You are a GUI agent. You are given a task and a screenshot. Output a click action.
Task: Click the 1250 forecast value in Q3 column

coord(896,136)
• • •
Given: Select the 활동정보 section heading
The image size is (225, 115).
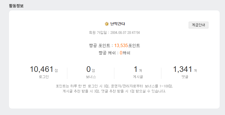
• • •
Gather each line of the material above that contains the word "Select", matching case exactly.

Given: Select the 활동정보 section heading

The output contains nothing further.